Stored items
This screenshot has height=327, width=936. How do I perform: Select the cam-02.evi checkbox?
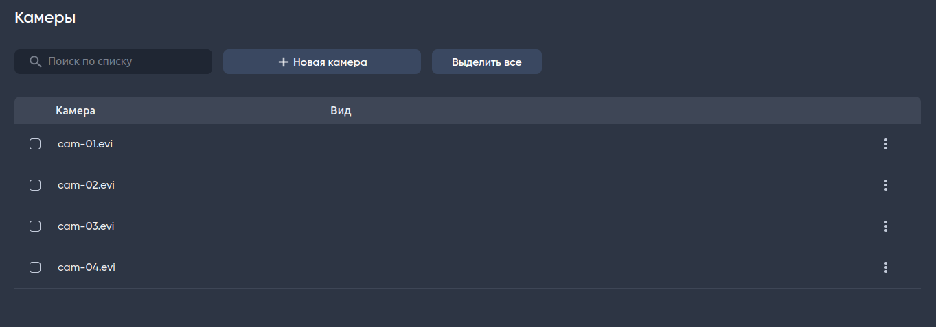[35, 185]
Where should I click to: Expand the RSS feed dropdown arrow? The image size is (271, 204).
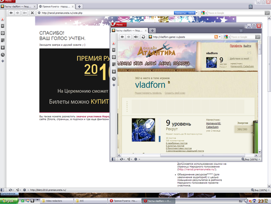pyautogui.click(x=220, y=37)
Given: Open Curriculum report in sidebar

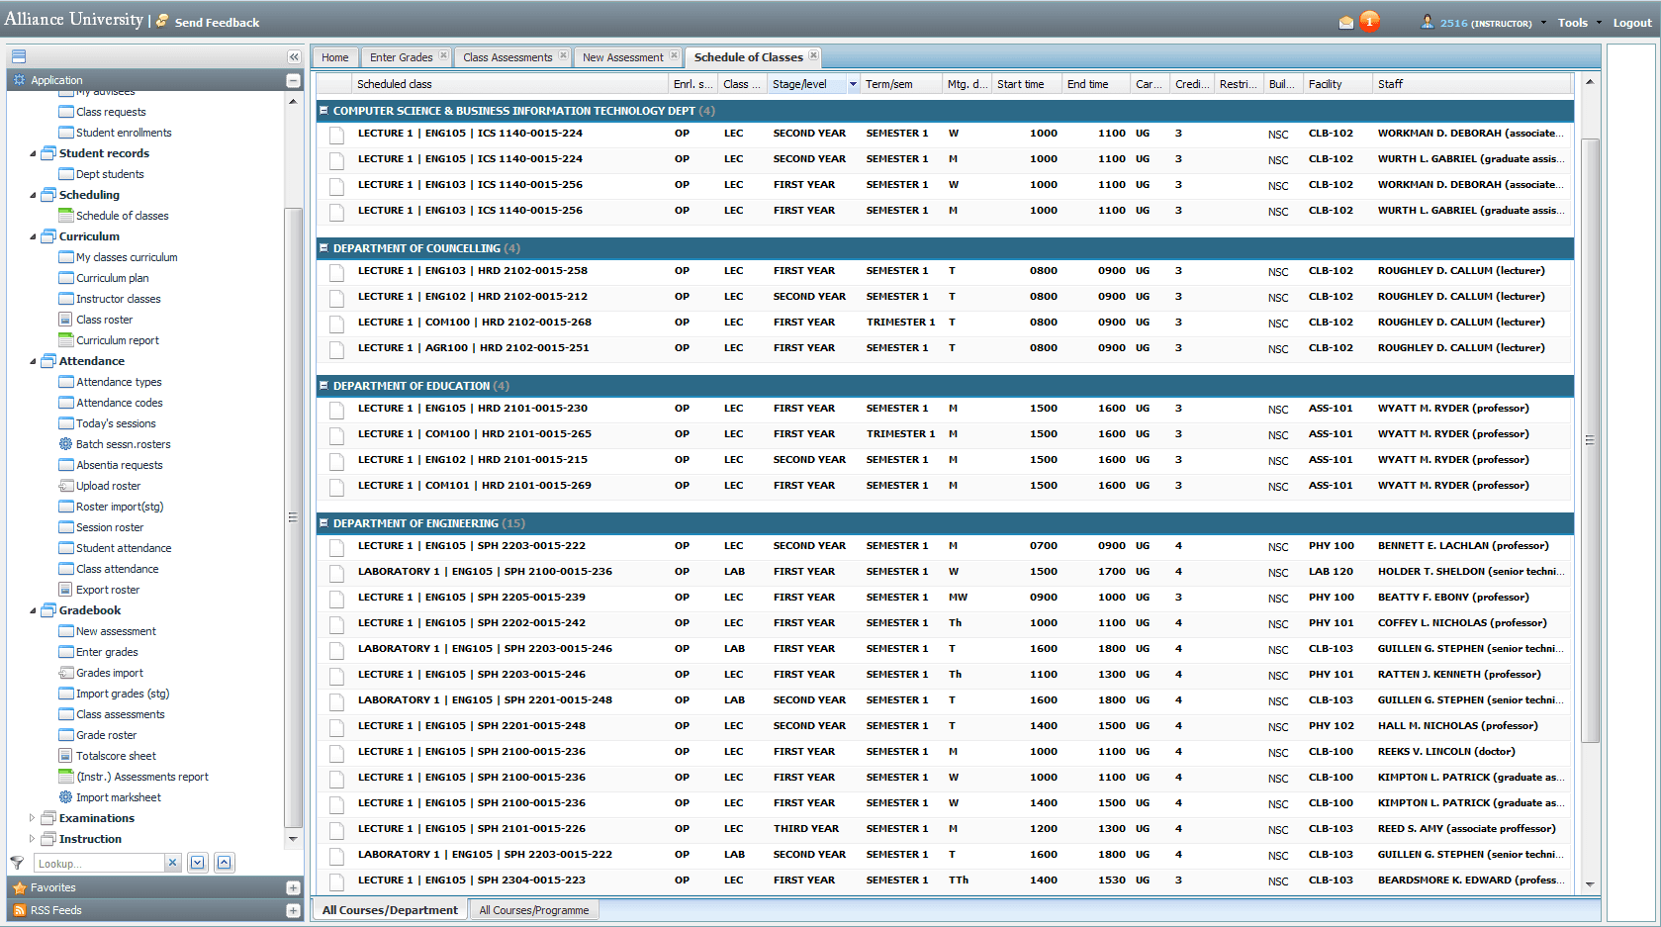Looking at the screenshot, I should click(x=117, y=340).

ACTIVITY
Your answer must be the records above, word for word, with every picture left out.

EXERCISE OUTPUT
This screenshot has height=327, width=936. How do I perform: Select the cam-02.evi checkbox?
[35, 185]
Where should I click to: Expand the RSS feed dropdown arrow? The image size is (271, 204).
pyautogui.click(x=220, y=37)
Given: Open Curriculum report in sidebar

Looking at the screenshot, I should click(x=117, y=340).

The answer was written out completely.